Monday, Mar. 06, 1995
TOXIC LOVE
By RICHARD CORLISS
They love each other, the Hekes do. When big handsome Jake (Temuera Morrison) and his wife Beth (Rena Owen) sing the blissful ballad Here Is My Heart, all their friends can see heat crackling between them. But 18 years and five children, and the frustrations of living on the dole in Auckland, New Zealand, leave their scars. So do Jake's fists. When too much liquor primes the rage within him, he will punch Beth and fling her against the far kitchen wall.
This is a fatal, familiar tale. Why then has Once Were Warriors become New Zealand's all-time homemade hit and the vanquisher of Jurassic Park at the nation's box office? Partly because director Lee Tamahori's film shows why people who hurt each other still stay together-for love, oh, toxic love. But Warriors, written by Riwia Brown from a controversial novel by Alan Duff, also has the lure of ethnographic exoticism: Jake and Beth, their kids and friends are Maori, members of New Zealand's indigenous people.

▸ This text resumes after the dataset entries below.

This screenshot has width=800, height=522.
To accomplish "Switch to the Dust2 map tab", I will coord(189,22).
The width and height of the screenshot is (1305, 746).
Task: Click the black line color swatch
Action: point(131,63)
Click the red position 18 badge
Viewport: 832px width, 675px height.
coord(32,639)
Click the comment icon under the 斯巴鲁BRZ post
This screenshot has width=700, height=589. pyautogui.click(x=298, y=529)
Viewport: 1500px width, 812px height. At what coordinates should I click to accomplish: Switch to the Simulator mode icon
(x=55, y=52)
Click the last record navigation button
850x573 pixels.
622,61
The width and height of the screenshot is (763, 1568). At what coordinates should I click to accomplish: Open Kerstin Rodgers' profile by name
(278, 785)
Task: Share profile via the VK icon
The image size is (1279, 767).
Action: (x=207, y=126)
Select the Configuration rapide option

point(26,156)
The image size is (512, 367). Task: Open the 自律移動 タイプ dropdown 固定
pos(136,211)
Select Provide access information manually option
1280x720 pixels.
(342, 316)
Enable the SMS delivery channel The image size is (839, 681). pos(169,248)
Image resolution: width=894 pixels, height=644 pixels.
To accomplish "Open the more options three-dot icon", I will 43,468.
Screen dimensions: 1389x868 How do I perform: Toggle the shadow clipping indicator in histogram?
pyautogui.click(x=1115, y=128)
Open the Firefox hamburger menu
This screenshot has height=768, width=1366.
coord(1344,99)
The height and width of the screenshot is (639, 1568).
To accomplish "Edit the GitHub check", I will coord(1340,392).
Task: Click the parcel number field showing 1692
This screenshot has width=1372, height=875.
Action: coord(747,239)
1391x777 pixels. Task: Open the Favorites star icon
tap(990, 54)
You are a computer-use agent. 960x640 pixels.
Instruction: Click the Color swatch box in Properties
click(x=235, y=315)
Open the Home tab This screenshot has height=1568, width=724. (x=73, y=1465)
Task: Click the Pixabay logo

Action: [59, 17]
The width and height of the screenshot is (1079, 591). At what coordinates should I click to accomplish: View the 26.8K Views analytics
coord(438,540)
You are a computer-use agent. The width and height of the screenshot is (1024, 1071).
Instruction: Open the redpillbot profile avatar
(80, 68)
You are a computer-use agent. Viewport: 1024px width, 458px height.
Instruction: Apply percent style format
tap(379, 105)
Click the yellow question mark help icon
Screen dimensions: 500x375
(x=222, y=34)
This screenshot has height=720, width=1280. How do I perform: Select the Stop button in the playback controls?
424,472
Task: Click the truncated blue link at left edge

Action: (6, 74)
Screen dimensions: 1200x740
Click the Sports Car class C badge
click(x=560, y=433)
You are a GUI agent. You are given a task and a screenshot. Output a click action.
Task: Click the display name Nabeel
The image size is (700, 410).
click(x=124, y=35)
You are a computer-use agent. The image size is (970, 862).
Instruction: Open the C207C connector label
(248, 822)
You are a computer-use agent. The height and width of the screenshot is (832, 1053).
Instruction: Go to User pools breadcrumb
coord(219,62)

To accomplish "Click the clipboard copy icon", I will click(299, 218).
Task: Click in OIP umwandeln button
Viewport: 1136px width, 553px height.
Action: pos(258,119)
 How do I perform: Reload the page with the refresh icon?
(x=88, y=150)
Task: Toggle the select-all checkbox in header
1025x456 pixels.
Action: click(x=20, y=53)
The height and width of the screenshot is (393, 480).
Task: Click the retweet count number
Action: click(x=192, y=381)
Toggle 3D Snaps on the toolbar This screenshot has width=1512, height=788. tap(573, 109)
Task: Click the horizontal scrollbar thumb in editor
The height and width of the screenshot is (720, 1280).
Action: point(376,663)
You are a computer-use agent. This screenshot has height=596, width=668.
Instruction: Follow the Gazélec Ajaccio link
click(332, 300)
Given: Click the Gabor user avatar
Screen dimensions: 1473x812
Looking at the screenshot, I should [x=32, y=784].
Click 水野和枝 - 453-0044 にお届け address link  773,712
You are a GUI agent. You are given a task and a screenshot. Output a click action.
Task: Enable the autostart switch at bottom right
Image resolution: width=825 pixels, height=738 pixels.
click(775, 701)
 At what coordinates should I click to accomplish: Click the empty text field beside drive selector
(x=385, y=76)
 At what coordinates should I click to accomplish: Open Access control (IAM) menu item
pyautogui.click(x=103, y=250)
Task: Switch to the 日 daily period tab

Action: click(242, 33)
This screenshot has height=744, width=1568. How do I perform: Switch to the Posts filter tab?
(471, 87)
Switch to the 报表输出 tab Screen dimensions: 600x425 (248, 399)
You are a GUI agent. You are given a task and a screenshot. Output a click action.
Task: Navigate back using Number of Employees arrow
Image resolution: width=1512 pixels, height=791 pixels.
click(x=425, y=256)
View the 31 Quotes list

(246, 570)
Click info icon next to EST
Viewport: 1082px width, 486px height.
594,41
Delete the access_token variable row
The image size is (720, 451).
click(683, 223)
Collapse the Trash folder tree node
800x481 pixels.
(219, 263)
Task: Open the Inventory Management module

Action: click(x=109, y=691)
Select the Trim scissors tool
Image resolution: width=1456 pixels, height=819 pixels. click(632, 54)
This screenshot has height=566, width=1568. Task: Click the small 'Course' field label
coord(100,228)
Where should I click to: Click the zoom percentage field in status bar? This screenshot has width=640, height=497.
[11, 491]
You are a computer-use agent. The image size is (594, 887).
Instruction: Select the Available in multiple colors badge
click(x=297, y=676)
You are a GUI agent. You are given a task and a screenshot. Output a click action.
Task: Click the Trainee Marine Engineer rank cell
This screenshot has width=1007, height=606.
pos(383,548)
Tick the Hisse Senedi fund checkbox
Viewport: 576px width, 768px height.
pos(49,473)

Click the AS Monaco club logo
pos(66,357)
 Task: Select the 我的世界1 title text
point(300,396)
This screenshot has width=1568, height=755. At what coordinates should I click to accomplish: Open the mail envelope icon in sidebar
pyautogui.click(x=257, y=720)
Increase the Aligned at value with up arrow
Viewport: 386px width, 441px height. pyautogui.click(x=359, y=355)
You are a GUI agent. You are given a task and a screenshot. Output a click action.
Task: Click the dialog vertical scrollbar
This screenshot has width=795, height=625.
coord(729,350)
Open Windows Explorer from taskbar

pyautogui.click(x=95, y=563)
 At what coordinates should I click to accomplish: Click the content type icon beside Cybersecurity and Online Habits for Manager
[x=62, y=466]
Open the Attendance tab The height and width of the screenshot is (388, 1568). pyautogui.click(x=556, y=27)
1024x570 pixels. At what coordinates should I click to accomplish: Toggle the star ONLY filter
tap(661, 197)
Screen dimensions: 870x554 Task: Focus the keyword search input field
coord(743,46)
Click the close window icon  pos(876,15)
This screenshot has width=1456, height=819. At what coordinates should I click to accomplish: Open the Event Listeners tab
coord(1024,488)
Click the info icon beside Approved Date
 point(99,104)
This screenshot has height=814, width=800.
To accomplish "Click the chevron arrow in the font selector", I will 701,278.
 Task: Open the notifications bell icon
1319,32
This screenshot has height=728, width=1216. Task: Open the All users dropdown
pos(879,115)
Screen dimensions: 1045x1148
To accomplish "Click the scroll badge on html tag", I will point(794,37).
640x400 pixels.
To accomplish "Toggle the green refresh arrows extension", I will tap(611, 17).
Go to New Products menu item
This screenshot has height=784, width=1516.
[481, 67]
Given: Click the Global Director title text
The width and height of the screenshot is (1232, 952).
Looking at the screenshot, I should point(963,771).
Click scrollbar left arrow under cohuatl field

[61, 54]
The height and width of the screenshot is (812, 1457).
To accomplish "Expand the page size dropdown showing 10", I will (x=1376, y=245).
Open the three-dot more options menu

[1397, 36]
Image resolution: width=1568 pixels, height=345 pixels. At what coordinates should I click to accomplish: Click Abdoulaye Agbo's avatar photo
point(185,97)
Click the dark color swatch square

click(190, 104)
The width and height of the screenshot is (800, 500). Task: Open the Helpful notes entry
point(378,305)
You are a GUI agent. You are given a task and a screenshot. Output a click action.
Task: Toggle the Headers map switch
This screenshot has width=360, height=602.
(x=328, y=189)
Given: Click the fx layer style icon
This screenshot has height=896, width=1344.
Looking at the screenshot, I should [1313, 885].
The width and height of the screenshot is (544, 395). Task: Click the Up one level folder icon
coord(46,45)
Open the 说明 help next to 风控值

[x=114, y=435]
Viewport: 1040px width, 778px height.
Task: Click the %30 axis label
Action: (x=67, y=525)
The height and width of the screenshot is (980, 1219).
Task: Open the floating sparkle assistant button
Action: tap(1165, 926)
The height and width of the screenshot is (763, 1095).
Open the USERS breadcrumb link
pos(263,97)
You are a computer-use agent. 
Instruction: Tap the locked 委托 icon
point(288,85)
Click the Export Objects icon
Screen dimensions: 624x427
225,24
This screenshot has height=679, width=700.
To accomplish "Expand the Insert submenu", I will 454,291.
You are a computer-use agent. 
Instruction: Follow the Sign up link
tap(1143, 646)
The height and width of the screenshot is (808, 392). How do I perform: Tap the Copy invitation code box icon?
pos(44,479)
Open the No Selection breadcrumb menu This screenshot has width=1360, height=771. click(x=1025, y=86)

Once they were warriors, indeed, and fought the British to a standstill. Today, in the city slums, Maori males are dispossessed chieftains whose search for manhood leads them to modern variations on tribal traditions. The film is a social tragedy, observed in love and pain. It's also a study of class animosities within a race. Beth was a princess of the Tainui tribe, and the elders disapproved of her marriage to Jake, who comes from "a long line of slaves."
Morrison has a hulking charm that makes one root against hope for Jake's regeneration. That, of course, would be to deny the movie's trajectory toward emotional wipeout. By the end, Once Were Warriors has left an ache in your heart, a hole in your gut.